Frenchies : Dantzig Twist - Marquis de Sade
En 1979, "Dantzig Twist" arrive comme un disque venu d’un autre climat. Marquis de Sade ne sonne pas vraiment français, pas vraiment anglais non plus.
Le groupe vient de Rennes, mais regarde vers Berlin, Varsovie, Manchester, vers ces villes imaginées à travers des pochettes froides et des nuits sans chauffage.
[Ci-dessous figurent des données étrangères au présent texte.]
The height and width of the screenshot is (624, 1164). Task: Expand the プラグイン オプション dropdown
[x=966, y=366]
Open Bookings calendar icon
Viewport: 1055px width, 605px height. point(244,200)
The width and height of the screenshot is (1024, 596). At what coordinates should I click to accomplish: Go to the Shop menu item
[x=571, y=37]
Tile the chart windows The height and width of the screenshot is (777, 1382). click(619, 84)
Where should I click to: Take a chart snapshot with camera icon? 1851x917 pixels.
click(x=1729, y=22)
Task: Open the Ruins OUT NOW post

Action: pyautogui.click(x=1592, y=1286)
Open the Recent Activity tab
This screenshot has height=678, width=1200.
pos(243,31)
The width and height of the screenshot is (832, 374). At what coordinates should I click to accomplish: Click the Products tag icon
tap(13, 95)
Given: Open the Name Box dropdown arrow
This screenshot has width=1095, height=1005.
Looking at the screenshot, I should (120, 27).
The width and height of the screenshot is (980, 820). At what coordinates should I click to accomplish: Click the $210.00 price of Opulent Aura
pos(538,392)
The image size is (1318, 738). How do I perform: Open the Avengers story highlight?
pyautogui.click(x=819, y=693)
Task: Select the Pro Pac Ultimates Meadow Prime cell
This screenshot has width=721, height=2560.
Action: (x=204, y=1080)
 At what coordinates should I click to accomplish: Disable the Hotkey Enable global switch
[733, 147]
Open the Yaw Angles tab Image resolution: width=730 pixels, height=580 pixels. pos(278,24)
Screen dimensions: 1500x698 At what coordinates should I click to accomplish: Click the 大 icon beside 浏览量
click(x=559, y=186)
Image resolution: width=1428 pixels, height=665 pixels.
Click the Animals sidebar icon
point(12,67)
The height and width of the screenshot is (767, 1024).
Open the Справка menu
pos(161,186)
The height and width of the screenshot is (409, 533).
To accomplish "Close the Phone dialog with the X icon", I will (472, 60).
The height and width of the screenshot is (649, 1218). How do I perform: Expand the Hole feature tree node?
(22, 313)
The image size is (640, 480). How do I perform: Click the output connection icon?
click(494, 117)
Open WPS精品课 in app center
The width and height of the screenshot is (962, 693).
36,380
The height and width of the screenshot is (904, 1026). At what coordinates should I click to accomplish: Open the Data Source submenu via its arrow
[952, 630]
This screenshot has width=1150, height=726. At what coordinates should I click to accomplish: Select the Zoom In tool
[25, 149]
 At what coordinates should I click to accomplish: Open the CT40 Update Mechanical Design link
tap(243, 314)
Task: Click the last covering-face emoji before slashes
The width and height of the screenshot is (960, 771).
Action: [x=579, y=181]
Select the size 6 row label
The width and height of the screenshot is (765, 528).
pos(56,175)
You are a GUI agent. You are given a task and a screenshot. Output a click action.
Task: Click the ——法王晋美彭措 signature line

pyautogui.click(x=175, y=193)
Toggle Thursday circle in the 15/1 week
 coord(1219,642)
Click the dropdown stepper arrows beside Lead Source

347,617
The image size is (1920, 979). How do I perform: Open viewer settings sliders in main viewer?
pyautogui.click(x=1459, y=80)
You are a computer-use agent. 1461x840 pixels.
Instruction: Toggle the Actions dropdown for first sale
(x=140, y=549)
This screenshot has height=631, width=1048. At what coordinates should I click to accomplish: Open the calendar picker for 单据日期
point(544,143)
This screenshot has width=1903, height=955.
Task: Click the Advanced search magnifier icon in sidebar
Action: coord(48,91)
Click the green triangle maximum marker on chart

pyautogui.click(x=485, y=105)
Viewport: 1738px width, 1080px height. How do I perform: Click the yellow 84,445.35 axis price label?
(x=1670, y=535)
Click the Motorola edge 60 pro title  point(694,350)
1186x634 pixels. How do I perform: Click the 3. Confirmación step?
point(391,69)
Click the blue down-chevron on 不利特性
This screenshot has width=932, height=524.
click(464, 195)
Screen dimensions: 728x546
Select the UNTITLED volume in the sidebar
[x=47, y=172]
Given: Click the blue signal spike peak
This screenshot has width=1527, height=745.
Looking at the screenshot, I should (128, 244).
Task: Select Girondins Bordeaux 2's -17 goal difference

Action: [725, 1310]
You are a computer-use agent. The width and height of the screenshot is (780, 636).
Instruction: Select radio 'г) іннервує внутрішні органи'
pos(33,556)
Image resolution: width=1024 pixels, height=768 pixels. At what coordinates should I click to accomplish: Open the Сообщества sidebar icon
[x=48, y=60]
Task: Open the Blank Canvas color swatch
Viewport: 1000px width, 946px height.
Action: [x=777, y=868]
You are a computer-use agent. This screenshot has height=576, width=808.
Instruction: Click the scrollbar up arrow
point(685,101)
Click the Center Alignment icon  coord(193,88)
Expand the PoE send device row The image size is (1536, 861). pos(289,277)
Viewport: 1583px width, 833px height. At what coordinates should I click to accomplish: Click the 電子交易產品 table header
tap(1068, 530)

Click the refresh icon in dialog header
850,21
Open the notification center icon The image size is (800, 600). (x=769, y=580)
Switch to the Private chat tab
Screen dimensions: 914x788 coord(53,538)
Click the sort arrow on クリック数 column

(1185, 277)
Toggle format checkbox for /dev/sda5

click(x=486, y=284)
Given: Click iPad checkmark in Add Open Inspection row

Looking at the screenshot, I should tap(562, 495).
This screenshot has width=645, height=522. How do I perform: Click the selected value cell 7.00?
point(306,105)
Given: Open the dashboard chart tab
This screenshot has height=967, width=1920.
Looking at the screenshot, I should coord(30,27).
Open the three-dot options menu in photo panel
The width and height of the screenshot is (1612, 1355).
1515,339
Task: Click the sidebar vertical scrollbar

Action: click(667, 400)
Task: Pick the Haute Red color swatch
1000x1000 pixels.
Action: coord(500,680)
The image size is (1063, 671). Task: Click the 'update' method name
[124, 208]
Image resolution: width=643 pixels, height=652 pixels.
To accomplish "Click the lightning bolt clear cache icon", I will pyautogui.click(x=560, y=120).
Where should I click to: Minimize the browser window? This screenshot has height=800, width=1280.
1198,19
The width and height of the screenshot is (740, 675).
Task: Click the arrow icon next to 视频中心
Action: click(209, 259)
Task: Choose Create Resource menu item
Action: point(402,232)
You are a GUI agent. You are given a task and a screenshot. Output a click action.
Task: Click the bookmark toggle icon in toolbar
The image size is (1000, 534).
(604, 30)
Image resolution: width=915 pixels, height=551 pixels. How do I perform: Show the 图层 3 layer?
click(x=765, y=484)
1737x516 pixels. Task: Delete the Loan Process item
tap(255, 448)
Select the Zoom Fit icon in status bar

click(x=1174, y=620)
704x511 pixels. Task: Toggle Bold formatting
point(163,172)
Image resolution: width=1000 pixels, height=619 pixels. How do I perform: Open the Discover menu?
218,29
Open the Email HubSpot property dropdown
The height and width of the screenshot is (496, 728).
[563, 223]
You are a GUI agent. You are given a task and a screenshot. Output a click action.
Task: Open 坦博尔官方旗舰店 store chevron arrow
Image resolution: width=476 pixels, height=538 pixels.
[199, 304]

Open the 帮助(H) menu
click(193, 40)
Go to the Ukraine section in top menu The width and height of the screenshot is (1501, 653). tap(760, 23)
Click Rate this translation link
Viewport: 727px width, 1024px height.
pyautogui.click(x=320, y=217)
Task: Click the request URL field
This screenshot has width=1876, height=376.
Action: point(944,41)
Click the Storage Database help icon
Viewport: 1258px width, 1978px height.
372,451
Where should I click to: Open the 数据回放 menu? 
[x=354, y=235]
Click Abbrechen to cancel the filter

On pose le vinyle, et tout devient nerveux. La basse avance sèchement, la guitare de Frank Darcel découpe l’air, les claviers glissent comme une lumière de néon. Au centre, Philippe Pascal ne chante pas seulement : il tient la distance, élégant, tendu, presque théâtral, comme s’il récitait quelque chose qu’il ne fallait pas dire trop fort.
Dantzig Twist garde ce son brut des premiers disques qu’on écoutait sans mode d’emploi. Rien n’est confortable. Pourtant, on y revient. Parce que l’album capture une jeunesse française qui ne voulait plus du vieux rock, ni des refrains faciles. Elle voulait des murs gris, des rythmes secs, des images européennes, des nuits modernes.
La pochette, elle aussi, semblait prévenir. Ce disque n’allait pas consoler. Il allait accompagner les insomnies, les chambres fermées, les trajets en train avec un walkman trop fort.
Et quand la face s’arrête, il reste cette impression étrange : celle d’avoir traversé une ville inconnue sans jamais avoir quitté sa chambre.